There were many, many days when I wasn't sure that I would make it through the end of the week, let alone the end of her first year of life.  I cried a lot.  I paced the hallway in the middle of the night with a baby who refused to sleep while tears streamed down my face.  The exhaustion was so crippling, so debilitating, that I wasn't sure I would be able to face another day.  There were nights (so. many. nights.) during which I didn't sleep more than three hours.  Once, after four months straight of Rose never sleeping longer than 45 minutes at a stretch, I understood why women abandoned their children.  It felt, in that moment, as though I would never, ever, have a baby who slept through the night.

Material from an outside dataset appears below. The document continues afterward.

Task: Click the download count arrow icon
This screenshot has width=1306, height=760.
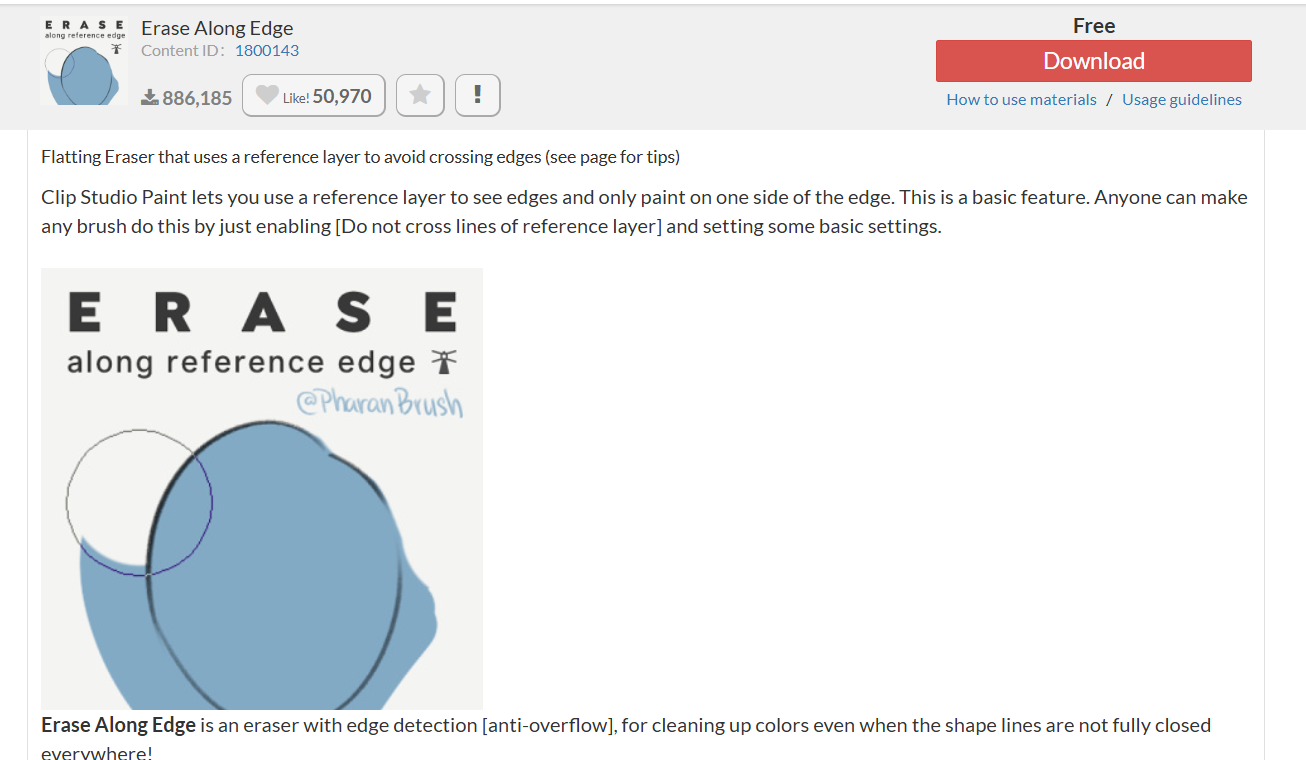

In some ways, second time parenthood is easier.  You know what you need, what works for you, and that the time of exhaustion and leaky boobs and colic is finite.  You know that all too quickly, the baby stage will be over and you'll have moved on to a different milestone that's difficult in its own way, but that does allow you longer stretches of slumber.  In very simple terms, that's what second time parenthood has going for it.  What makes it harder, so very much harder, is that you also have another child for whom you must be present.

When your second baby is a surprise, and so close in age to your first baby that people ask you with a straight face if they are twins, you also have to contend with the reality that your older child will be home with you and the new baby all day long.  I remember the first months of the Muffin Man's life, when I didn't have to do anything except nurse, and sleep and maybe do some dishes if the filth had finally reached its limit.  Yes, I was exhausted and my lady parts hurt, and I didn't have a freaking clue what I was doing, but ultimately I wasn't really expected to do much.  This round of the parenting rodeo was so different.

Noah didn't care how little I slept or how much my nipples hurt, he still wanted and expected me to be the Mommy I was prior to producing the small and annoying thing we kept referring to as his sister.  When your primary job title is "Mother" you don't get maternity leave.

Ironic, I know.

I really and truly wasn't sure if I would make it through the first year without a stay (or two) in the looney bin.  I wish I could tell you how I did it - I suspect it was mostly due to caffeine, wine, and a very helpful spouse - but I'm damn proud of myself.

I survived, my kids don't seem to be too psychologically damaged, and I'm still married.  All in all I'd say a job well done.

However, if you suggest that I have another child I will cut you.